Life in the world’s waste basket is pretty cheap.
But then, this could change business forever. Recent research from the Wealth from Waste collaboration led by the University of Technology, Sydney and involving the CSIRO and other universities, found that up to 70 per cent of Australia’s metal consumption could be provided via recovering the five million tonnes of metals such as iron, aluminum and copper locked up in landfills or discarded products.

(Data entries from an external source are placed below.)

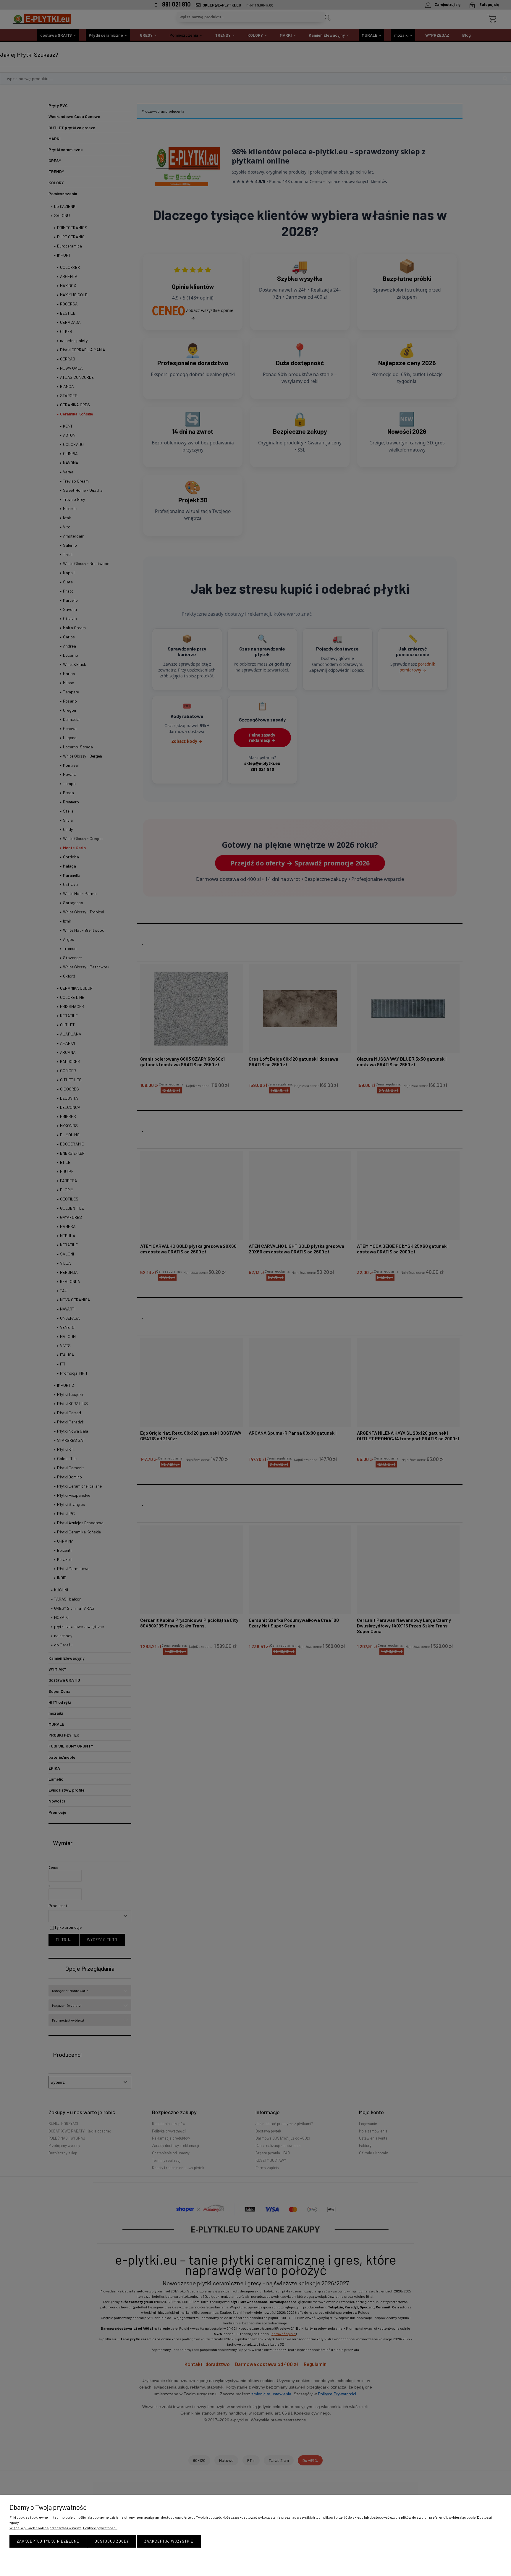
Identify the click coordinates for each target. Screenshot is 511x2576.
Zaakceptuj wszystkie (168, 2541)
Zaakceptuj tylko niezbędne (48, 2541)
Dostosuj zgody (112, 2541)
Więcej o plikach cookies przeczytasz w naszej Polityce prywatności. (63, 2528)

So what’s holding us back? Anna Littleboy from the CSIRO says the big challenge lies in the ability to persuade people and industry to see waste products as a resource rather than a liability.
“We need to create more responsive manufacturing, processing innovation and new business models around recycling,’’ Littleboy writes in The Conversation. “This will challenge the way we currently operate as a nation and ask us to rethink how we relate to consumer markets around the world. We can’t keep relying solely on our raw mineral resources. This scarcity is driving a move towards a circular economy – one in which the value created by inputs (materials, energy and labour) is extended by enabling a material life that goes beyond product life. So we go from mineral to metal, to product, back to metal and so on. By understanding such economies and value of how this chain operates in Australia, we can begin to understand, at scale, the barriers and opportunities to more sustainable consumption and production in a resource limited future.”
And that’s the key here: a truly sustainable economy has to be circular.